Straight Girls Kissing

Young women kissing—especially on college campuses—grabs male and media attention alike, but these kisses don’t mean that the women involved are lesbians. Interviews with college age women reveal the complexity and fluidity of female sexuality.

From the Article

A few video clips referenced in the article:

Comments 2


September 19, 2010

Dear Professors Rupp and Taylor;

We are writing to alert you to an unfortunate error that is immediately apparent in the very title and overview of your work.
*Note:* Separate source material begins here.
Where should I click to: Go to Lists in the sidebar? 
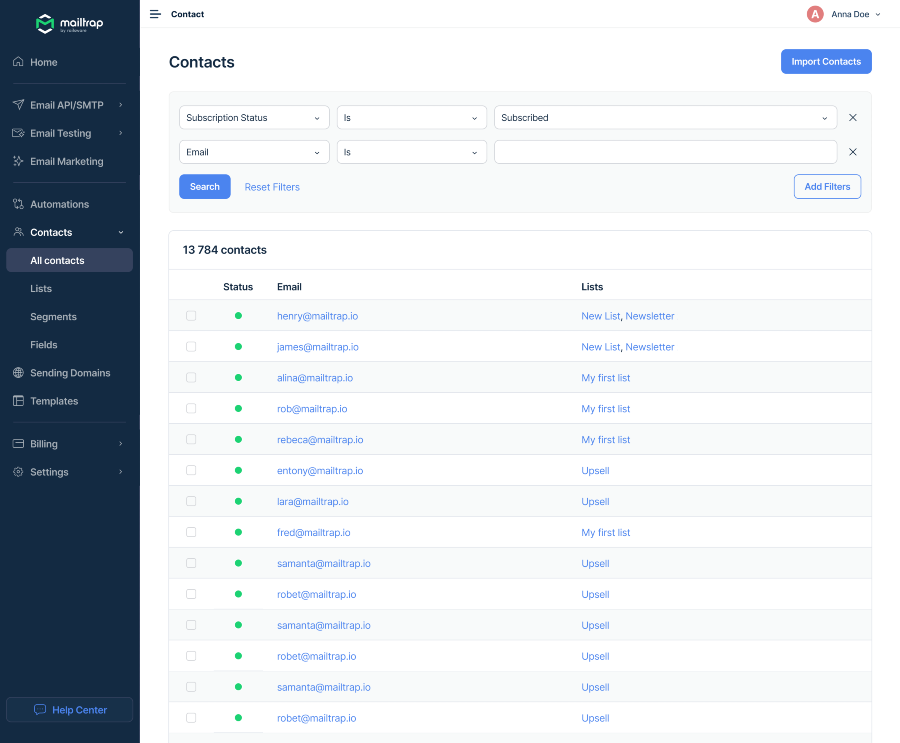click(41, 289)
While you are indeed correct that when to women kiss each other it does not automatically follow that they are lesbians, you seen to have inadvertently overlooked an obvious answer. This would be that they are not actually Straight (Kinsey 0), not actually lesbians (Kinsey 6) but instead fall in that broad middle range (Kinsey 1 thru 5) that currently is variously called bisexual, fluid, pansexual, queer-identified, et al.

We do realize this embarrassing oversight may come as a shock to you and are sure that if you had indeed realized that bisexual people actually existed it would have undoubtedly been of immense use to you in your research. In hopes that we can assist you in your future endeavors may we bring to your attention a few places to begin making yourselves more familiar with bisexual folk:

1.) American Institute Of Bisexuality (AIB)

2.) BiNet USA

3.) Bisexual Resource Center

4.) The Bisexual Index: What is Bisexuality?

5.) Academic Bi



October 1, 2010

Dear Bialogue,

We're sorry if the title is misleading, but as the article itself makes clear, we are quite aware that women identify as bisexual, bicurious, pansexual, fluid, and in a variety of other ways. That is precisely the point of the article: that there is more going on than "straight girls kissing" and in fact the hookup culture makes a space for women to explore bisexuality.